Some More Wall Paintings

Hardham: St. Botolphs Church: The "Lewes Group" 12th century wall paintings




I’ve just been looking up church wall paintings  as  a result of their appearance in one of yesterdays posts.

I am trying to learn more about them, though it is not, at this time, possible to visit any churches.

One of the best preserved painted interiors seems to be found in St Botolph’s Church, Hadham, in West Sussex. It’s not a part of the country I’m familiar with,though it’s always seemed very pleasant on the rare occasions I have visited. The church is either Saxon or early Norman and is quite small and plain on the outside. It’s a different matter on the inside, where the original wall paintings were rediscovered in 1862.

Hardham: St. Botolphs Church: The "Lewes Group" 12th century wall paintings

There are 39 different scenes, including four of St George, the earliest depiction of him in a British church.

Hardham: St. Botolphs Church: The "Lewes Group" 12th century wall paintings

This is St George being tortured on a wheel. I’m fascinated by the age of the paintings, and the way they have survived over the years, less fascinated by the subjects. It seems to me that our ancestors took far too much interest in torture and death.

This church is one of a group of five churches known to have been painted by a locally-based group of crafstmen using locally available pigments (red and yellow ochre), which led to the colour palette being referred to as ‘bacon and eggs’.

At St John the Baptist’s Church, Clayton, the paintings feature scenes of the Day of Judgement, making them an early example of Doom paintings.

There is a conservation dilemma at the church, as they also have bats. Bat urine is damaging the roof timbers and bat droppings have to be cleaned from the walls before services. This leaves the 800-year-old wall paintings at risk. It’s a case of irresistable force and immovable object. The paintings are listed for preservation purposes, but it is illegal to interfere with the bats.

One of the things I note, is that the paintings at Hardham were whitewashed in the 13th Century, when I normally think of it happening in the 16th century, at the time of the Reformation.

Photographs © Copyright Michael Garlick and licensed for reuse under this Creative Commons Licence

19 thoughts on “Some More Wall Paintings

  1. Helen

    Another interesting wall painting. As you suggest above, I don’t see why they can’t be protected with glass. It would be such a shame to lose them, especially if there is a solution.

++++++++

Decide whether each statement below agrees with the text on church wall paintings, answering yes or no and quoting the deciding words of the text: 1. The wall paintings were rediscovered in 1862. 2. The craftsmen used pigments brought in from far away. 3. The paintings at Hardham were whitewashed in the 16th century.

[Collection entries]

++++++++

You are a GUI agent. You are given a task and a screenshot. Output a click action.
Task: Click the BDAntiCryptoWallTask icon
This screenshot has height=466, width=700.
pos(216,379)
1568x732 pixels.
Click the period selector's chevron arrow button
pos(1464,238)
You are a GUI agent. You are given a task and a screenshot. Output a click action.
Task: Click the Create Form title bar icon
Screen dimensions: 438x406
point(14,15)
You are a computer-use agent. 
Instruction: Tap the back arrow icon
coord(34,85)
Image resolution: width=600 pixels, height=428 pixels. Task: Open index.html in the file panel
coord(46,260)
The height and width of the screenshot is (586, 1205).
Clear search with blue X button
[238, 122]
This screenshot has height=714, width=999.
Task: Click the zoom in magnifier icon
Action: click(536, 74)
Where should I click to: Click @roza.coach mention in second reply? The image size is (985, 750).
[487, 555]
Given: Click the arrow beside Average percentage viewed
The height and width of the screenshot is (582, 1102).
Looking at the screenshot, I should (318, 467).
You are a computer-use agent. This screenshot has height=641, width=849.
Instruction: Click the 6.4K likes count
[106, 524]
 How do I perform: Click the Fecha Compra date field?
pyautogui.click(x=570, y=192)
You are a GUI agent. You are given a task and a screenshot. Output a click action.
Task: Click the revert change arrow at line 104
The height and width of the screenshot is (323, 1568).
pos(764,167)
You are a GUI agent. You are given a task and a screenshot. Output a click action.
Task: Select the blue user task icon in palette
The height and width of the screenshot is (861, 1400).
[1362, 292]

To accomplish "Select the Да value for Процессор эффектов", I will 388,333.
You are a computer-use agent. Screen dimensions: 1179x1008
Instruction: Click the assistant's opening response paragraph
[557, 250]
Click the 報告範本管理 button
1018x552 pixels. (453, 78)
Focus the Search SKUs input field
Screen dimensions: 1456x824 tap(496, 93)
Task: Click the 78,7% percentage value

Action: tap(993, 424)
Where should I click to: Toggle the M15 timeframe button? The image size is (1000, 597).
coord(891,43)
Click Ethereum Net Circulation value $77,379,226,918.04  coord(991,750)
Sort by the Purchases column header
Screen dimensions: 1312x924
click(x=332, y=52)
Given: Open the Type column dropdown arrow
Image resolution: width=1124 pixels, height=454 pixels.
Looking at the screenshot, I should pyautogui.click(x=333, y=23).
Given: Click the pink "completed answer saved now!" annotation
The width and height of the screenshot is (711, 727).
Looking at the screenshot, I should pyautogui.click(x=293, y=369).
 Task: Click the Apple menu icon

++++++++

* [Exercise result]:
1. Yes: "the original wall paintings were rediscovered in 1862."
2. No: "using locally available pigments (red and yellow ochre)"
3. No: "the paintings at Hardham were whitewashed in the 13th Century"